Library Structure

Overview of the manuscript-ocr library architecture.

        graph LR
    %% Main package
    manuscript[manuscript]

    %% Core modules
    manuscript --> Pipeline["Pipeline<br/><i>Главный класс для OCR</i>"]
    manuscript --> data["data<br/><i>Структуры данных</i>"]
    manuscript --> detectors["detectors<br/><i>Детекторы текста</i>"]
    manuscript --> recognizers["recognizers<br/><i>Распознаватели текста</i>"]
    manuscript --> utils["utils<br/><i>Утилиты</i>"]
    manuscript --> api["api<br/><i>API базовые классы</i>"]

    %% Pipeline methods
    Pipeline --> p_predict["predict()<br/><i>→ Dict | Tuple[Dict, Image]</i>"]
    Pipeline --> p_get_text["get_text()<br/><i>→ str</i>"]

    %% Data structures
    data --> Page["Page"]
    data --> Block["Block"]
    data --> Line["Line"]
    data --> Word["Word"]

    Page --> page_blocks["blocks: List[Block]"]
    Block --> block_lines["lines: List[Line]"]
    Block --> block_order["order: Optional[int]"]
    Line --> line_words["words: List[Word]"]
    Line --> line_order["order: Optional[int]"]
    Word --> word_polygon["polygon: List[(x,y)]"]
    Word --> word_det_conf["detection_confidence: float"]
    Word --> word_text["text: Optional[str]"]
    Word --> word_rec_conf["recognition_confidence: Optional[float]"]
    Word --> word_order["order: Optional[int]"]

    %% Detectors
    detectors --> EAST["EAST<br/><i>Efficient and Accurate Scene Text Detector</i>"]
    EAST --> east_predict["predict()<br/><i>→ Dict[str, Any]</i>"]
    EAST --> east_train["train()<br/><i>→ None</i>"]
    EAST --> east_export["export()<br/><i>→ str</i>"]

    %% Recognizers
    recognizers --> TRBA["TRBA<br/><i>Text Recognition with BiLSTM + Attention</i>"]
    TRBA --> trba_predict["predict()<br/><i>→ List[Dict[str, Any]]</i>"]
    TRBA --> trba_train["train()<br/><i>→ None</i>"]
    TRBA --> trba_export["export()<br/><i>→ str</i>"]

    %% Utils submodules
    utils --> io["io<br/><i>Чтение/запись</i>"]
    utils --> visualization["visualization<br/><i>Визуализация результатов</i>"]
    utils --> sorting["sorting<br/><i>Сортировка и организация</i>"]
    utils --> training["training<br/><i>Обучение моделей</i>"]

    %% IO functions
    io --> read_image["read_image()<br/><i>→ np.ndarray</i>"]
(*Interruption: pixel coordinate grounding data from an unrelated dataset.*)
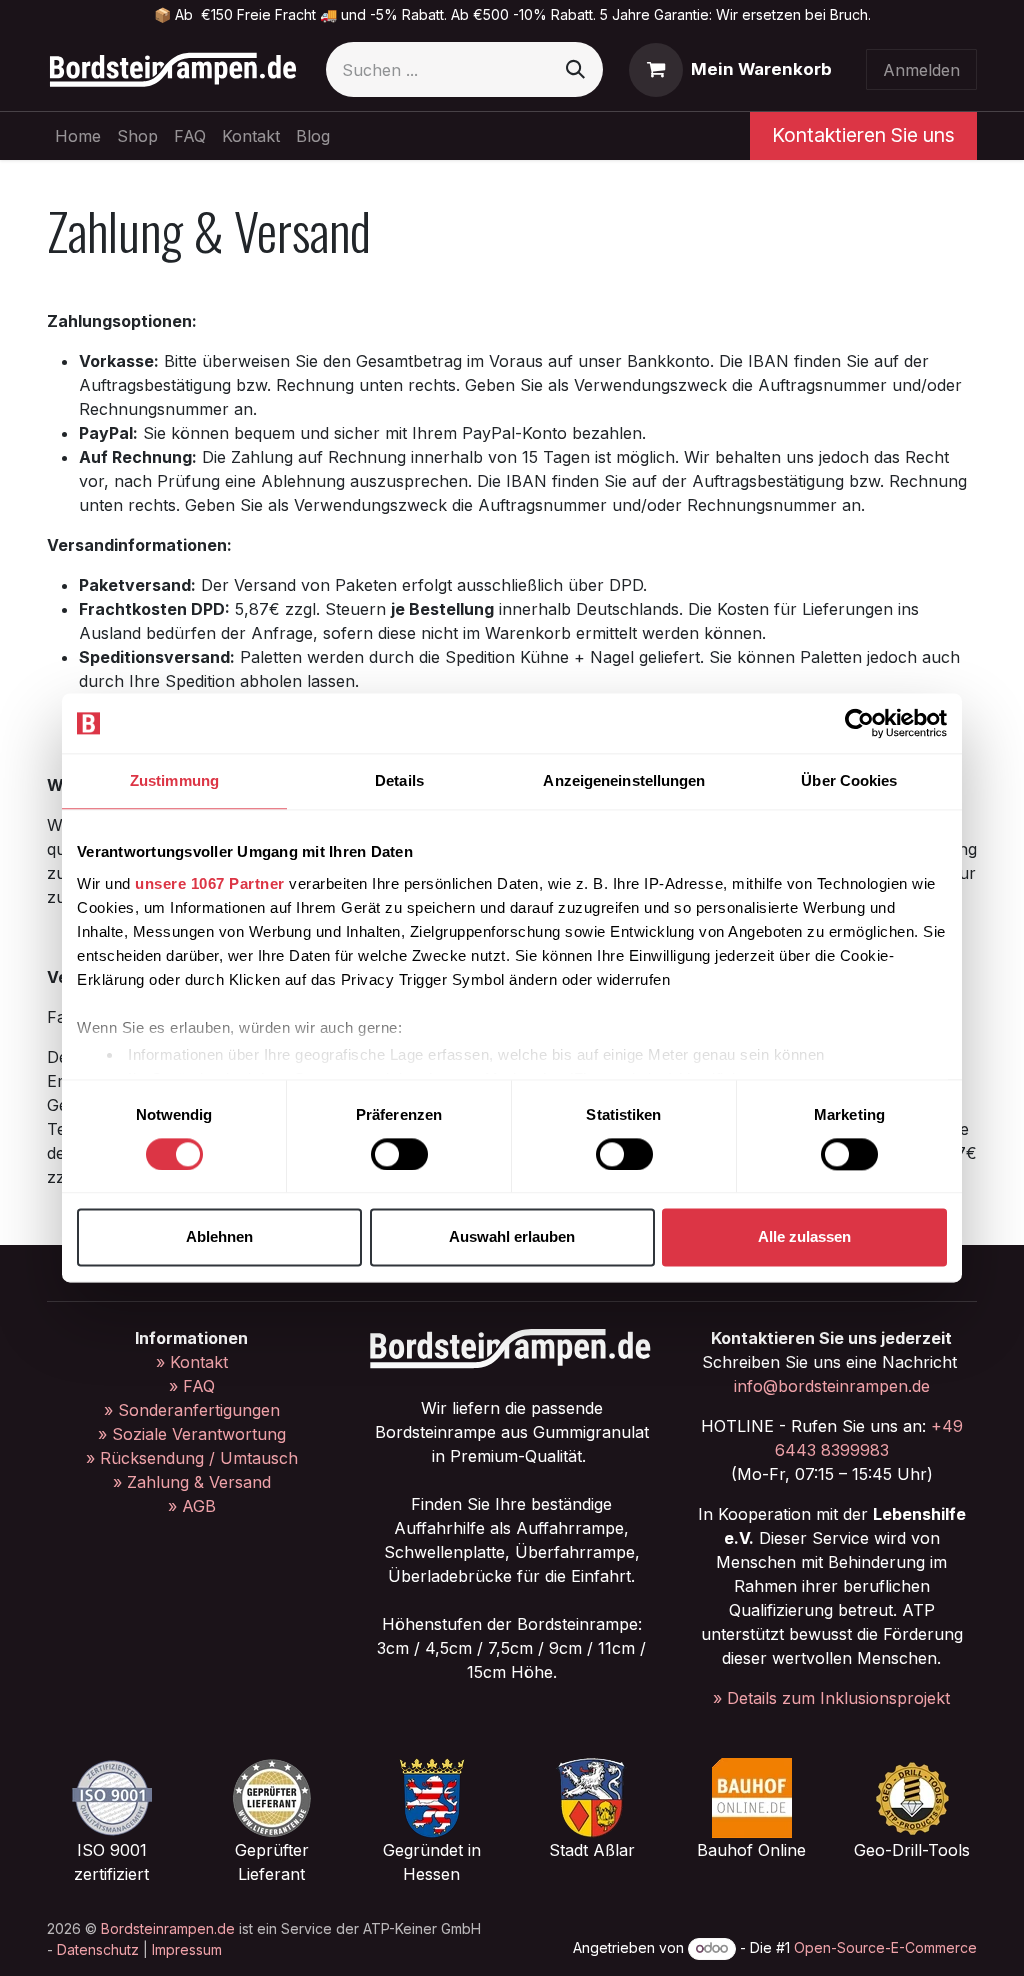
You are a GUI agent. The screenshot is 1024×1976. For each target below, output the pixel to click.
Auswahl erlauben (512, 1237)
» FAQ (192, 1386)
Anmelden (921, 70)
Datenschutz (98, 1949)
    %% Visualization functions
    visualization --> visualize_page["visualize_page()<br/><i>→ Image</i>"]

    %% Sorting functions
    sorting --> organize_page["organize_page()<br/><i>→ Page</i>"]

    %% Training functions
    training --> set_seed["set_seed()<br/><i>→ None</i>"]

    %% API
    api --> BaseModel["BaseModel<br/><i>Базовый класс для моделей</i>"]
    BaseModel --> base_predict["predict() <i>abstract</i>"]

    %% Styles
    style manuscript fill:#1f2937,color:#ffffff,stroke:#111827,stroke-width:2px
    style Pipeline fill:#fde68a,color:#111827,stroke:#92400e,stroke-width:2px

    style data fill:#bbf7d0,color:#064e3b,stroke:#047857
    style detectors fill:#bfdbfe,color:#1e3a8a,stroke:#2563eb
    style recognizers fill:#ddd6fe,color:#4c1d95,stroke:#7c3aed
    style utils fill:#fed7aa,color:#7c2d12,stroke:#ea580c
    style api fill:#fecaca,color:#7f1d1d,stroke:#dc2626
    

Module Descriptions

Pipeline

The main high-level interface that combines detection and recognition into a single OCR workflow.

data

Data structures (Page, Block, Line, Word) for representing OCR results in a hierarchical format.

detectors

Text detection models. Currently includes EAST (Efficient and Accurate Scene Text Detector).

recognizers

Text recognition models. Currently includes TRBA (Text Recognition with BiLSTM and Attention mechanism).

utils

Utility functions for:

  • I/O operations (read_image)

  • Visualization (visualize_page)

  • Sorting and organization (organize_page)

  • Training utilities (set_seed)